Zak muddled through four years in SIGINT before accepting early retirement, with the rank of major, as promised. It was a divorce, in a sense, one that caused both parties to breathe a sigh of relief. By then, his organization was well established. Still young, and with a clear goal in mind, he searched for even more effective ways to manipulate the will of his countrymen. He found it in politics.
The merchant’s son was a natural. All he had to do was tell people what they wanted to hear. Tough words at the Veterans Society fundraiser, suggest peace at the university commencement speech. It took two years to land a seat on the Knesset. There, his career might have stalled among the lawyers, generals, and other merchants’ sons, had it not been for one stroke of luck. Zak managed to tie himself to the coattails of a rising star by the name of Benjamin Jacobs.

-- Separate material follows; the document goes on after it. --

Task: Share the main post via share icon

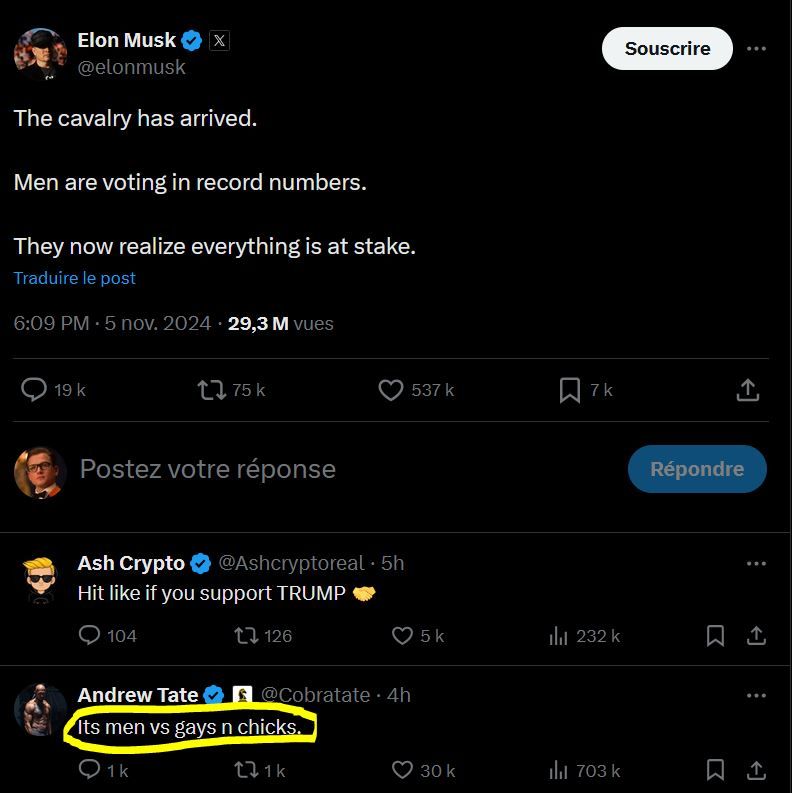Action: pyautogui.click(x=748, y=390)
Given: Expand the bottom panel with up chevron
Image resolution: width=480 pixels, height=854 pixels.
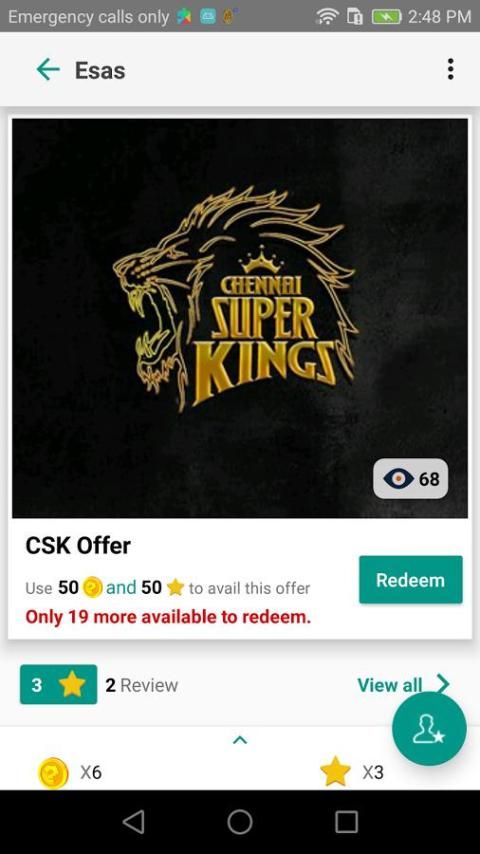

The timing was impeccable. Within ten years of leaving the service under a cloud, he had become the second most powerful man in Israel, at least on paper. From there, there had only been one place to go.
And here he was. The lights of Paris had faded, along with those of the French countryside. Now he saw nothing but blackness below, and he decided it must be the English Channel, that little strip of water that had so often saved the British from their enemies. Zak wished he had a Channel. One he could throw all the Palestinians into. A chime sounded and he saw the light flashing on his private intercom. He waited a few moments before picking it up casually.